Monday, November 05, 2007

Twelve senators introduce bill to outlaw voter 'caging'

Twelve senators introduce bill to outlaw voter 'caging'

In a press release late Monday afternoon, Sen. John Kerry (D-MA) announced that he had introduced legislation to ban the practice of "voter caging," a practice in which groups send mail to voters' addresses and then use "return to sender" envelopes to challenge the legitimacy of individual votes.

Wikipedia defines 'caging' as "a term of art in the direct mail industry, as well as a term applied to a technique of voter suppression. A caging list is a list or database of addresses, updated after a mailing program is completed, with notations on responses received from recipients, with corrections for addresses that mail has been returned undelivered from, or forwarded onward from."

In October 2004, the BBC reported on a list of "caging" targets that had been culled from an email allegedly sent by the Bush campaign. The email, which was errantly sent to GeorgeWBush.org instead of GeorgeWBush.com, contained "a list of 1,886 voter names and addresses in largely African-American and Democratic areas of Jacksonville."

“The practice of ‘caging’ is reprehensible and has absolutely no place in our democracy," Kerry said in the release. "Here in America, every citizen, regardless of race, gender, religion or sexual orientation has the right to cast his or her vote. These are the very foundations of our democracy and this bill will ensure that we protect fundamental freedoms for millions of voters across our country.”

The remainder of the release follows.


Caging is a voter suppression tactic in which a political party, campaign, or other entity sends mail marked “do not forward” or “return to sender” to a targeted group of voters – often minorities or residents of minority neighborhoods. A list of those whose mail was returned “undelivered” is then used as the basis for challenges to the right of those citizens to vote, on the grounds that the voter does not live at the address where he or she is registered. There are many reasons that mail could be returned undelivered, however; an eligible voter could be overseas on active military service or a student registered at a parent’s address.

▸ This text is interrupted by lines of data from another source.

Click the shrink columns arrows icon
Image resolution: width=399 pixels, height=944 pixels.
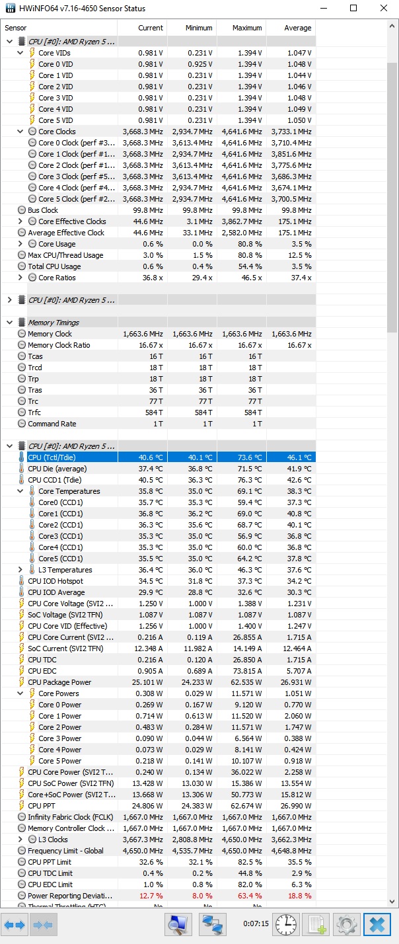click(x=42, y=924)
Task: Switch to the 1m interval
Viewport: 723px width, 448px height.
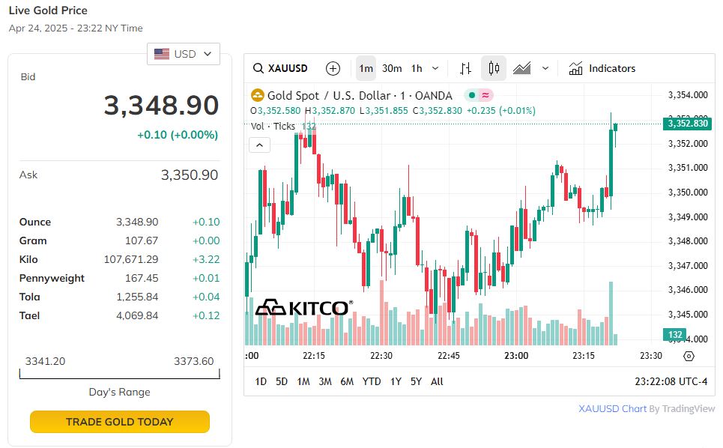Action: (x=366, y=68)
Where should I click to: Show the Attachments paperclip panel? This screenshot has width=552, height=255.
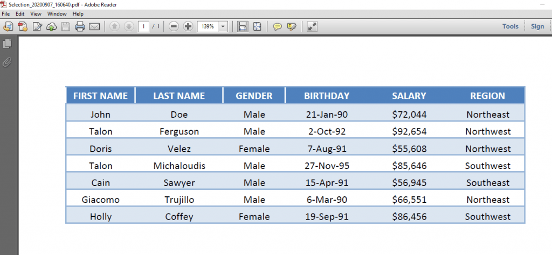pos(8,62)
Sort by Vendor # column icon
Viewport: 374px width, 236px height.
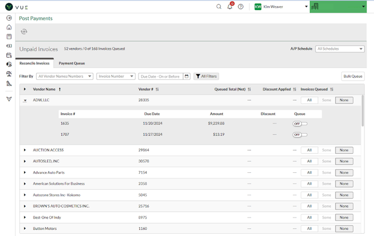157,89
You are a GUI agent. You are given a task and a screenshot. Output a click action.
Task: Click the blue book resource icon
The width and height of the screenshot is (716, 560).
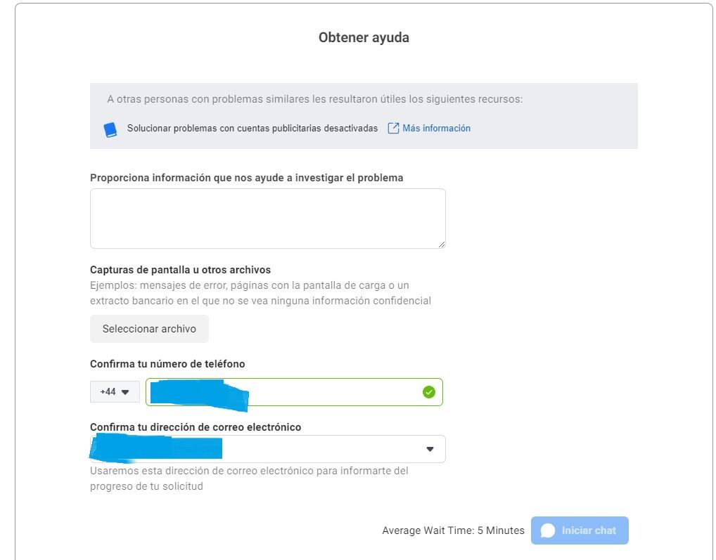point(110,129)
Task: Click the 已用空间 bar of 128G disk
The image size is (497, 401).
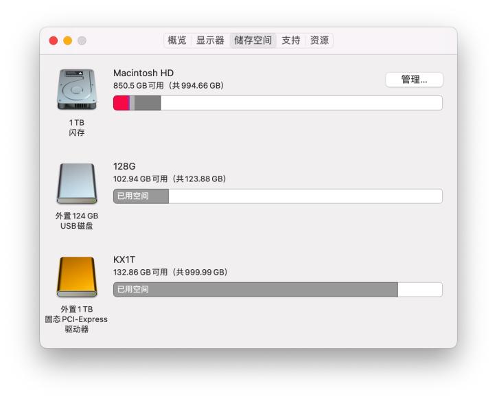Action: pyautogui.click(x=141, y=196)
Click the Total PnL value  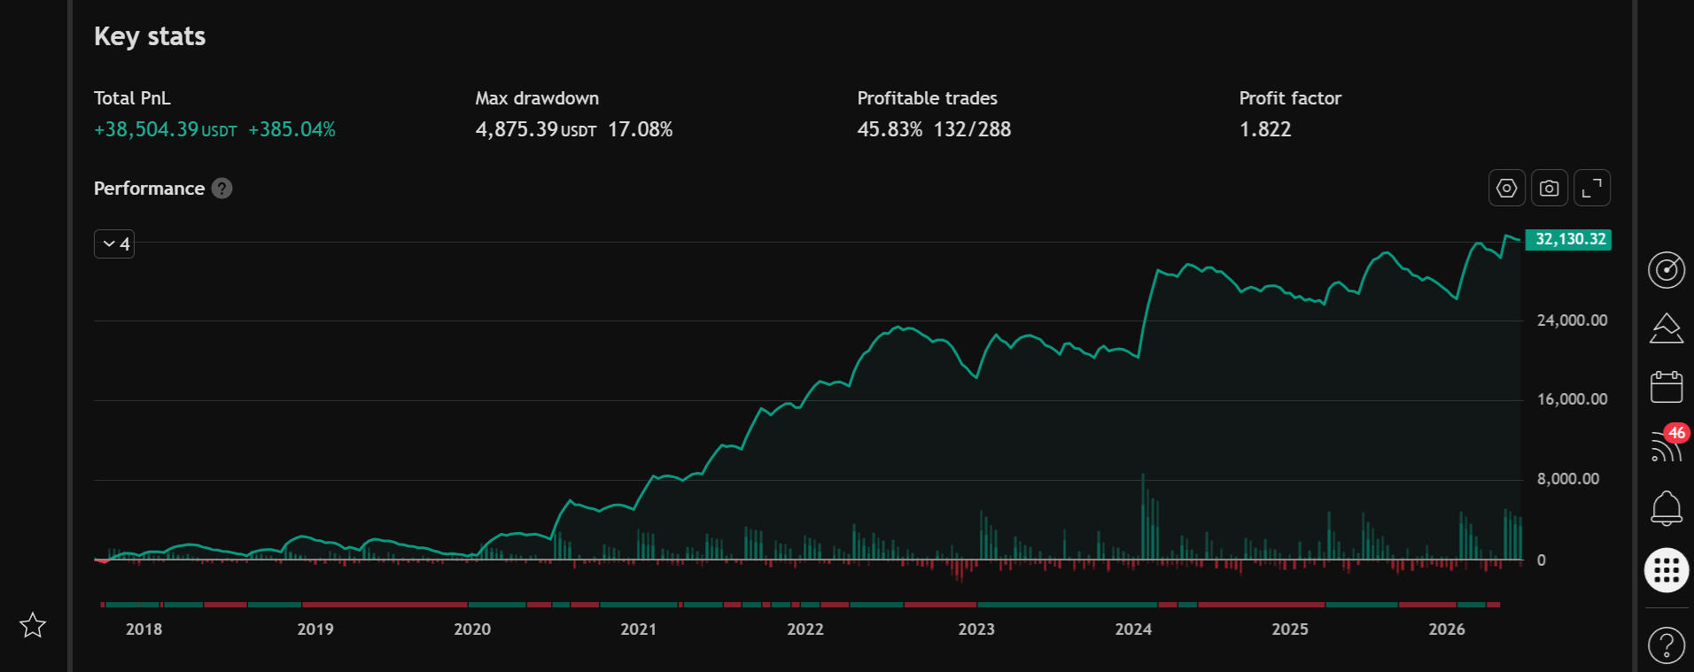click(214, 129)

There is evidence that caging lists were assembled in Florida, Ohio, and Pennsylvania during the 2004 elections, possibly intended as the basis for massive voter eligibility challenges. The Florida incident made headlines again earlier this year during Congress’s investigation into the firing of several U.S. Attorneys, when allegations resurfaced that Tim Griffin, the former RNC opposition researcher then serving as an interim U.S. Attorney in Arkansas, had been involved in an effort to cage voters in Jacksonville.

The Caging Prohibition Act would prohibit challenges to a person’s eligibility to register to vote, or cast a vote, based solely on returned mail or a caging list. The bill would also mandate that anyone who challenges the right of another citizen to vote must set forth the specific grounds for their alleged ineligibility, under penalty of perjury.

Senators Patrick J. Leahy (D-Vt.), Dianne Feinstein (D-Calif.), Russ Feingold (D-Wis.), Bill Nelson (D-Fla.), Sherrod Brown (D-Ohio), Amy Klobuchar (D-Minn.), Hillary Rodham Clinton (D-N.Y.), Sheldon Whitehouse (D-R.I.), Bob Menendez (D-N.J.), Barack Obama (D-Ill.), Charles Schumer (D-N.Y.), and Chris Dodd (D-Conn.) joined Kerry as cosponsors of the Caging Prohibition Act. To date, the bill has also been endorsed by the Brennan Center for Justice at the New York University School of Law, the Lawyers’ Committee for Civil Rights Under Law, and People for the American Way.